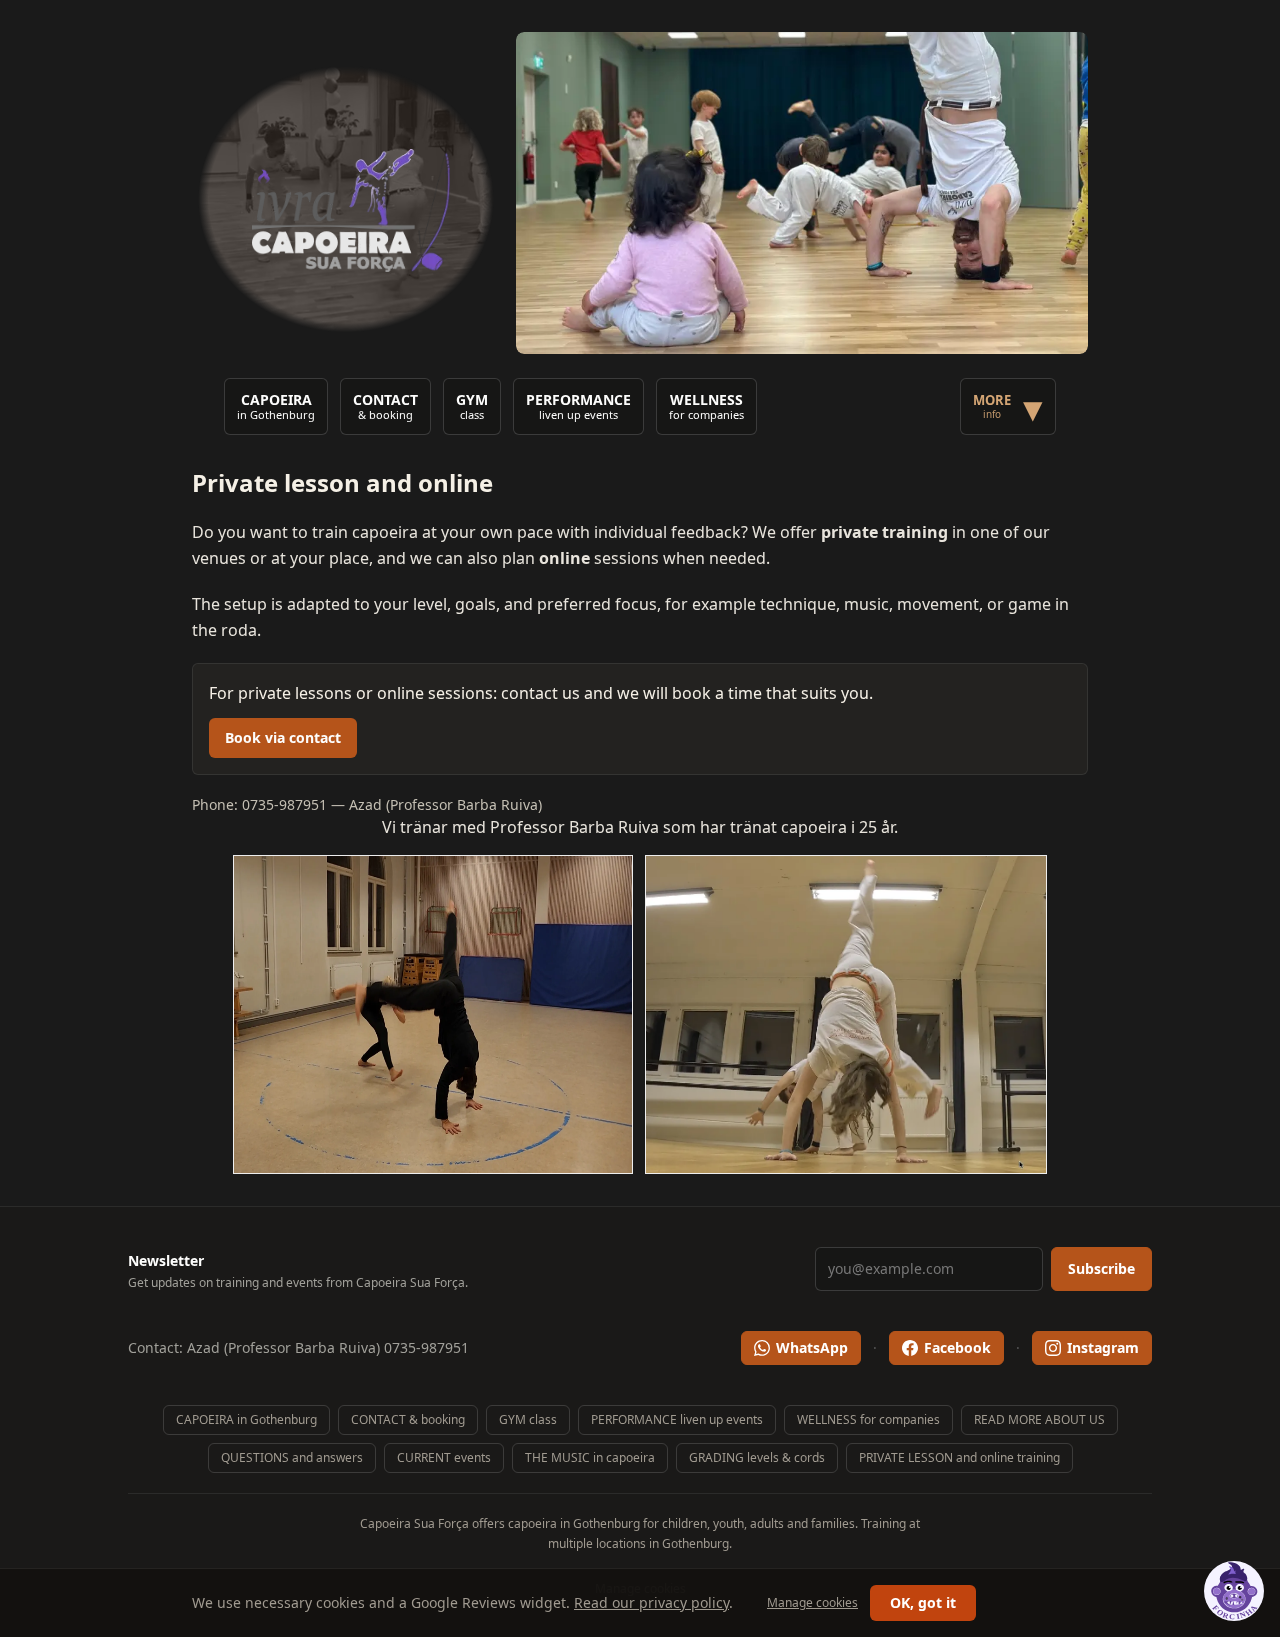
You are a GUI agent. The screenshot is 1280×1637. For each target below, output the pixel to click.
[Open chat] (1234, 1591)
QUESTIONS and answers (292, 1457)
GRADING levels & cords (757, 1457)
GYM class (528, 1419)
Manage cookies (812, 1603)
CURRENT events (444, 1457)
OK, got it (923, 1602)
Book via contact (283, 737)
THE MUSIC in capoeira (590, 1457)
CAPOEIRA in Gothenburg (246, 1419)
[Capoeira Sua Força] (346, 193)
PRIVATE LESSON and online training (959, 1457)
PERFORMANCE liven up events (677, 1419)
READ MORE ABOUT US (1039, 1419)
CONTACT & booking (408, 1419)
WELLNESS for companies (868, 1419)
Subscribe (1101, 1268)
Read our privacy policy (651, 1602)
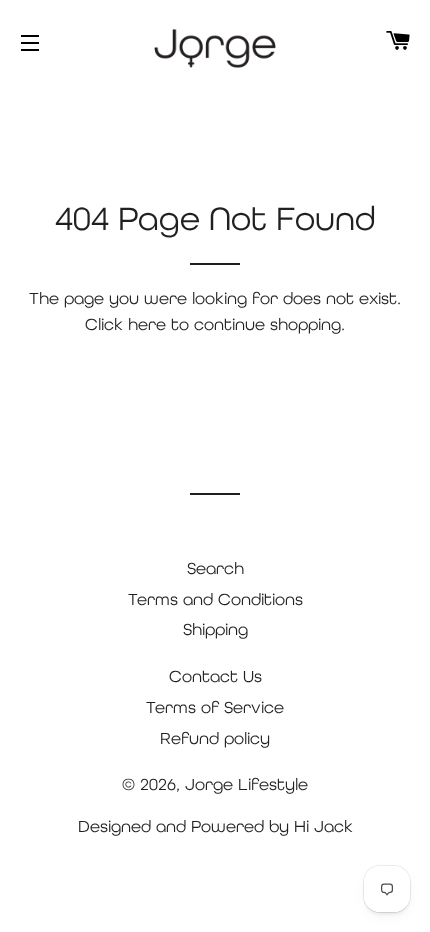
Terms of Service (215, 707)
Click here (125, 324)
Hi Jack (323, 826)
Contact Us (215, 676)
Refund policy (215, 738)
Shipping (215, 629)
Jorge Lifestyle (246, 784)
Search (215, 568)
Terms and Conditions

• **Task**: Repeat the preceding records exactly but drop the images.

• **Response**:
You are a GUI agent. The screenshot is 1280×1637. For each target below, output the pixel to click.
[Open chat] (1234, 1591)
QUESTIONS and answers (292, 1457)
GRADING levels & cords (757, 1457)
GYM class (528, 1419)
Manage cookies (812, 1603)
CURRENT events (444, 1457)
OK, got it (923, 1602)
Book via contact (283, 737)
THE MUSIC in capoeira (590, 1457)
CAPOEIRA in Gothenburg (246, 1419)
[Capoeira Sua Força] (346, 193)
PRIVATE LESSON and online training (959, 1457)
PERFORMANCE liven up events (677, 1419)
READ MORE ABOUT US (1039, 1419)
CONTACT & booking (408, 1419)
WELLNESS for companies (868, 1419)
Subscribe (1101, 1268)
Read our privacy policy (651, 1602)
Terms of Service (215, 707)
Click here (125, 324)
Hi Jack (323, 826)
Contact Us (215, 676)
Refund policy (215, 738)
Shipping (215, 629)
Jorge Lifestyle (246, 784)
Search (215, 568)
Terms and Conditions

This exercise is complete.